• _DOCUMENT EXTRACT_:
When the girl in the booth sees me, I get a bright smile from her.
I always leave her a tip and she hasn’t made one mistake.
Is handling money all day and not getting to keep any the same as walking in the desert with a canteen and not being able to drink
Sales Receipt as real as it gets
Sales receipts are prosaic.
On most there are times and dates, food ordered and its price, balances due and how the bill was paid. There is a spot for taxes and gratuities. There can be series of numbers indicating stock numbers of merchandise, re-order times, discounts, adjustments, credits.
On this restaurant receipt, at the bottom, is the phrase, ” Keep Tulum weird. ”
This is weird for a number of reasons. Weird, according to the Oxford dictionary, should really be spelled wierd to follow the rule – i before e except after c. Wierd has been spelled wrong so many years that both spellings are acceptable.Weird is also pronounced – wird, so we have a screwy English language where how a word sounds is not how it is spelled.
“Have a good day” is often at the bottom of sales tickets
” We appreciate your business is sometimes at the bottom of sales receipts.
In Tulum,” Keep Tulum Weird ” is totally acceptable.

• _SOURCE MATERIAL_:
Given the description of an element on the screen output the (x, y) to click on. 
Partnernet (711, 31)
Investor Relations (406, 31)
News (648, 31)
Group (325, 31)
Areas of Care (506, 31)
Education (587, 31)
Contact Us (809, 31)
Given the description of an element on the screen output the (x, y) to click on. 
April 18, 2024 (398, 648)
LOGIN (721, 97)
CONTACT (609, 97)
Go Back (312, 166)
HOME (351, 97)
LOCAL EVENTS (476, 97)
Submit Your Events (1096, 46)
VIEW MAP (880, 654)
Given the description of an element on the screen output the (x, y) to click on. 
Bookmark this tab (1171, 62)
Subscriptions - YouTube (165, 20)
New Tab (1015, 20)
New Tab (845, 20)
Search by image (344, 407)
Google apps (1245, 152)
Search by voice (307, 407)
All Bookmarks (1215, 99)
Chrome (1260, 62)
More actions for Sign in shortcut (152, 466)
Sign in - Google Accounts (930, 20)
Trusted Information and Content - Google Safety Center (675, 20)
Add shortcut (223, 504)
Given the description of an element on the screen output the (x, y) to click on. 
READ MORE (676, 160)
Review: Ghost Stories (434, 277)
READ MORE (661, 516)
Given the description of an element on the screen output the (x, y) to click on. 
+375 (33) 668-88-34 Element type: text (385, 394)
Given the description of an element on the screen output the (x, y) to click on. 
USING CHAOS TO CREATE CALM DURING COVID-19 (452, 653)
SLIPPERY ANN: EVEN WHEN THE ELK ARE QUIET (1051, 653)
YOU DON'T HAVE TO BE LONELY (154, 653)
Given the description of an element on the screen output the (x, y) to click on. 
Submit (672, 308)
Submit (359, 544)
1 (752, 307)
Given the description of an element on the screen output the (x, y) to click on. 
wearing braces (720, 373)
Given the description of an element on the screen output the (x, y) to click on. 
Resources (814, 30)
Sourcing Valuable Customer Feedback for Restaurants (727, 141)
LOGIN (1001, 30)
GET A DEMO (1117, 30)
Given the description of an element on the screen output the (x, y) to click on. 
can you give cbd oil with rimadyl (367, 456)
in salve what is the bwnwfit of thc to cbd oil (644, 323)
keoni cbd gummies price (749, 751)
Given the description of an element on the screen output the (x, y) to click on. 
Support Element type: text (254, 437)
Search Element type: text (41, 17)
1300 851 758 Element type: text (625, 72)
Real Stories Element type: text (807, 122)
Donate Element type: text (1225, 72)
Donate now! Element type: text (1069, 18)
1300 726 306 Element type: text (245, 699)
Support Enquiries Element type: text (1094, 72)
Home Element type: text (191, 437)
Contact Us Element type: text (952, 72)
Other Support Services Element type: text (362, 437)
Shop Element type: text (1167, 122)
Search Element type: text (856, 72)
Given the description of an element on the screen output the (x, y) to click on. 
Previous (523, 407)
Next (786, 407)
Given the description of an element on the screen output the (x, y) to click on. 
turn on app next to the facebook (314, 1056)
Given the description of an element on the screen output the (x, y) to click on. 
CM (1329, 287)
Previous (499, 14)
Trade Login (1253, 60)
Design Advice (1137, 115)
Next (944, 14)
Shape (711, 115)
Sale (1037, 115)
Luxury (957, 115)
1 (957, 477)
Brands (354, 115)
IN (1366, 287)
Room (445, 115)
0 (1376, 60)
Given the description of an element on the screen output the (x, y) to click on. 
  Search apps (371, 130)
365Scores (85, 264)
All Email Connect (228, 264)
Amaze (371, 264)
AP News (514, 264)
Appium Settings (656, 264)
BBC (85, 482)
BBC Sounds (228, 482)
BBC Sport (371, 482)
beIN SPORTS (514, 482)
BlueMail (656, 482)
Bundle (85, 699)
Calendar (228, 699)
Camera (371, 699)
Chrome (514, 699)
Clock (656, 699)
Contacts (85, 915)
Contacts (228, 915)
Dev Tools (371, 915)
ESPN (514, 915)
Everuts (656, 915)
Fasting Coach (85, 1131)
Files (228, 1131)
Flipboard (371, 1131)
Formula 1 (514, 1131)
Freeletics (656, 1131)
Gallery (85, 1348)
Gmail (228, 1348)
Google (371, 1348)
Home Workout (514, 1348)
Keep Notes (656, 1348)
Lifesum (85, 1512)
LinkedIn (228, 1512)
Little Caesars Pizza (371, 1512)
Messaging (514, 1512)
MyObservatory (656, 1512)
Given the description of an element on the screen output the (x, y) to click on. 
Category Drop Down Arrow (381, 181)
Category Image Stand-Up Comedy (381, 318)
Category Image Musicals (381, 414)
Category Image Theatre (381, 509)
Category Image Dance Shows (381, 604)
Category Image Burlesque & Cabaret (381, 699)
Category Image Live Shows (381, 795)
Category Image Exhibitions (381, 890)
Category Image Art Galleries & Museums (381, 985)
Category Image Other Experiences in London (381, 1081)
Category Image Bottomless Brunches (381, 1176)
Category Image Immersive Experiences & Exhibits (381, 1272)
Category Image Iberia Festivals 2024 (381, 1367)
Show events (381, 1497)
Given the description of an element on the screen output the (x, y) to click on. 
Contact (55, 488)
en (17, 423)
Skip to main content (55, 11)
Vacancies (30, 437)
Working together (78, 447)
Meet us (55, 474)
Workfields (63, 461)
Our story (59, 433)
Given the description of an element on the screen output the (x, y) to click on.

• _WHAT TO DO_:
(A) Using the piece on sales receipts, answer each of these questions:
(i) What does the narrator always leave the girl in the booth?
(ii) What phrase appears at the bottom of the restaurant receipt?
(iii) What phrase is often at the bottom of sales tickets?
(B) Edit the piece on sales receipts by writing out the passage from "Is handling money" to "receipts are prosaic." with "canteen" replaced by "water bottle".
(C) Translate this sentence from the piece on sales receipts into Spanish: "There is a spot for taxes and gratuities."
The entries are separate material with no connection to the text above.

• _TASK-BY-TASK OUTPUTS_:
(A)
(i) A tip.
(ii) "Keep Tulum weird."
(iii) "Have a good day."

(B)
Is handling money all day and not getting to keep any the same as walking in the desert with a water bottle and not being able to drink
Sales Receipt as real as it gets
Sales receipts are prosaic.

(C) Hay un espacio para los impuestos y las propinas.